Potential Applications

This technology could be applied in software development and testing to predict the quality of software based on telemetry data from different groups of devices.

Problems Solved

This technology helps in predicting the quality of software by analyzing telemetry data from various devices, allowing for targeted improvements and optimizations.

Benefits

The system and method described in the patent application can help software developers and testers in assessing and improving the quality of their software products.

Potential Commercial Applications

  • Predictive software quality analysis tool for software development companies
  • Quality assurance software for monitoring and optimizing software performance

Possible Prior Art

One possible prior art in this field is the use of machine learning algorithms to analyze telemetry data for predicting software quality.

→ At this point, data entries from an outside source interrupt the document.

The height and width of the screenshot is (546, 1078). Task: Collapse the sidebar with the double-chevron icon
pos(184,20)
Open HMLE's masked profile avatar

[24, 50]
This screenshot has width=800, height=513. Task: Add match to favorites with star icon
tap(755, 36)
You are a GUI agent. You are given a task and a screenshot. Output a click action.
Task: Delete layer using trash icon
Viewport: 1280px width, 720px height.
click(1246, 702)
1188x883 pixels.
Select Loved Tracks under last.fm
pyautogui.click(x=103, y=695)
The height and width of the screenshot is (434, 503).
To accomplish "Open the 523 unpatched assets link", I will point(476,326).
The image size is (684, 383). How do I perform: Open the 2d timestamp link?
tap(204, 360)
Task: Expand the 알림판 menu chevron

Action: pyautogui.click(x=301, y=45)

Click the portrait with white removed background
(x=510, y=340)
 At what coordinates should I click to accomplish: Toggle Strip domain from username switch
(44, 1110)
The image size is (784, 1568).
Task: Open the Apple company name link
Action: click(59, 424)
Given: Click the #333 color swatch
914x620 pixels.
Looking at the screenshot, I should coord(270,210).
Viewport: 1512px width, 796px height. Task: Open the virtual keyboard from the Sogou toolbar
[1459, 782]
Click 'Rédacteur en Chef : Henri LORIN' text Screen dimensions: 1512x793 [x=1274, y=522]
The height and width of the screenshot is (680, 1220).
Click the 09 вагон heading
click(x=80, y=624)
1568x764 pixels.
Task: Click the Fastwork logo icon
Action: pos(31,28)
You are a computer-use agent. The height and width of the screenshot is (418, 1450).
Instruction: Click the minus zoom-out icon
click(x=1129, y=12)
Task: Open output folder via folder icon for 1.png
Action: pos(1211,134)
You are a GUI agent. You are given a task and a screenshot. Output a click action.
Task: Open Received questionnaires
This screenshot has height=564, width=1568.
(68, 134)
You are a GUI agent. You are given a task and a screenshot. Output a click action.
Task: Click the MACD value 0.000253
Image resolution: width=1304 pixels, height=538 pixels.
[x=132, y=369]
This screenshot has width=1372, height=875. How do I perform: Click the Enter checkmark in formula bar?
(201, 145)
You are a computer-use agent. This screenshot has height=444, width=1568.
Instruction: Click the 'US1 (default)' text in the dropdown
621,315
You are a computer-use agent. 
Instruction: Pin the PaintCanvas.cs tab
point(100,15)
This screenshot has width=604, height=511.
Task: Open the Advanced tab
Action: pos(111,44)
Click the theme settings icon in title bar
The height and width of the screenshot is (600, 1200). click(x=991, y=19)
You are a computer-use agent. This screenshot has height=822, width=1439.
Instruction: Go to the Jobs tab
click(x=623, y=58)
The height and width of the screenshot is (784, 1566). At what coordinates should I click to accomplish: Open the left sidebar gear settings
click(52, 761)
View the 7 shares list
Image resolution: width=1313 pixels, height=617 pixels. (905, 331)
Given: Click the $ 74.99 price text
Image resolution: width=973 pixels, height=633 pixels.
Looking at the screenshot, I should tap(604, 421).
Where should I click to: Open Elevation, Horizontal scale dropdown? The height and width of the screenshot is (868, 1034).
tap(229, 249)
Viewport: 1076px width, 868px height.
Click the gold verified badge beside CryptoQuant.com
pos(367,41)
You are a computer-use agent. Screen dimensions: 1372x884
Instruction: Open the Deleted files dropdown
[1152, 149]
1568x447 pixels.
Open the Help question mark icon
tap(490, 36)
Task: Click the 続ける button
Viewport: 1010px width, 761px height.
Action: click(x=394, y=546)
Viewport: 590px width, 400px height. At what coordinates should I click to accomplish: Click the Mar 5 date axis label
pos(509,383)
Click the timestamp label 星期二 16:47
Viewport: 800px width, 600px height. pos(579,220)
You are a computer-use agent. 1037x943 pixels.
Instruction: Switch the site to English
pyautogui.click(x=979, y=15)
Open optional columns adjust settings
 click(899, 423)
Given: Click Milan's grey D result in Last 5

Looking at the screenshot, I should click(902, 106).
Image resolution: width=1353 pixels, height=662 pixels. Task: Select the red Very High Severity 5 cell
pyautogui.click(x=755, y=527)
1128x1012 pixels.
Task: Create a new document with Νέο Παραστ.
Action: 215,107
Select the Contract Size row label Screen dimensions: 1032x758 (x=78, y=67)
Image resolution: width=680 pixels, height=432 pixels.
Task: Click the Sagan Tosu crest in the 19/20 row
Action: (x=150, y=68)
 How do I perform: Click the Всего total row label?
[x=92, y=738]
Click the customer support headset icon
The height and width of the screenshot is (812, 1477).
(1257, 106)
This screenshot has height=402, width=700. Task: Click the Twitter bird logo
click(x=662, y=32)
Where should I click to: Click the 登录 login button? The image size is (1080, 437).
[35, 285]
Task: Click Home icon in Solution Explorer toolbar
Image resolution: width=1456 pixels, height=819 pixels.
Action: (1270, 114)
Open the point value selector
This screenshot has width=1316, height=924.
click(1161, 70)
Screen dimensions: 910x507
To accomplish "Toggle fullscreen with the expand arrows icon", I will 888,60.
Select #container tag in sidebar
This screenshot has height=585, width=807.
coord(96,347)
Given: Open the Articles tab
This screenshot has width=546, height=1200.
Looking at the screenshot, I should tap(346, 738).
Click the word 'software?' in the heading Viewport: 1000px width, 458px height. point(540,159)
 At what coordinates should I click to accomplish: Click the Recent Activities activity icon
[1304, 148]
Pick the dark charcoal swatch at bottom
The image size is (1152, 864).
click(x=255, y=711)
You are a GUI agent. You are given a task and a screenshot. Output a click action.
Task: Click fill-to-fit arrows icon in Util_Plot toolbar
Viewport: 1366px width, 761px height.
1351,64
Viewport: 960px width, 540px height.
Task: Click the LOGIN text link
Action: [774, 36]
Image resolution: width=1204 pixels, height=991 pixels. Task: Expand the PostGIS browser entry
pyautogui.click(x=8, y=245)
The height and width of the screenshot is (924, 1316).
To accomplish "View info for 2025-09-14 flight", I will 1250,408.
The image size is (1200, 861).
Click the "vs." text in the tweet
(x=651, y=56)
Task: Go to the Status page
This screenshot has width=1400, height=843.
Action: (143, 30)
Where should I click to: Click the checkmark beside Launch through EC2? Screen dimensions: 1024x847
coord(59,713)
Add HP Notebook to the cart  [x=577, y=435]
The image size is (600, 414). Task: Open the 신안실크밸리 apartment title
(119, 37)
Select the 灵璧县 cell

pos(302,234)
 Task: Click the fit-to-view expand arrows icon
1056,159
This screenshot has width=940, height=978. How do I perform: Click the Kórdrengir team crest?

What are the potential limitations of this technology in real-world applications?

There may be challenges in accurately identifying covariates that impact the quality metric and in performing the coarsened exact matching process effectively.

How does this technology compare to existing methods of predicting software quality?

This technology stands out by utilizing telemetry data from different groups of devices to generate a predicted quality metric, which may provide more comprehensive insights compared to traditional methods.


Original Abstract Submitted

Systems and methods directed to generating a predicted quality metric are provided. Telemetry data may be received from a from a first group of devices executing first software. A quality metric for the first software may be generated based on the first telemetry data. Telemetry data from a second group of devices may be received, where the second group of devices is different from the first group of devices. Covariates impacting the quality metric based on features included in the first telemetry data and the second telemetry data may be identified, and a coarsened exact matching process may be performed utilizing the identified covariates to generate a predicted quality metric for the first software based on the second group of devices.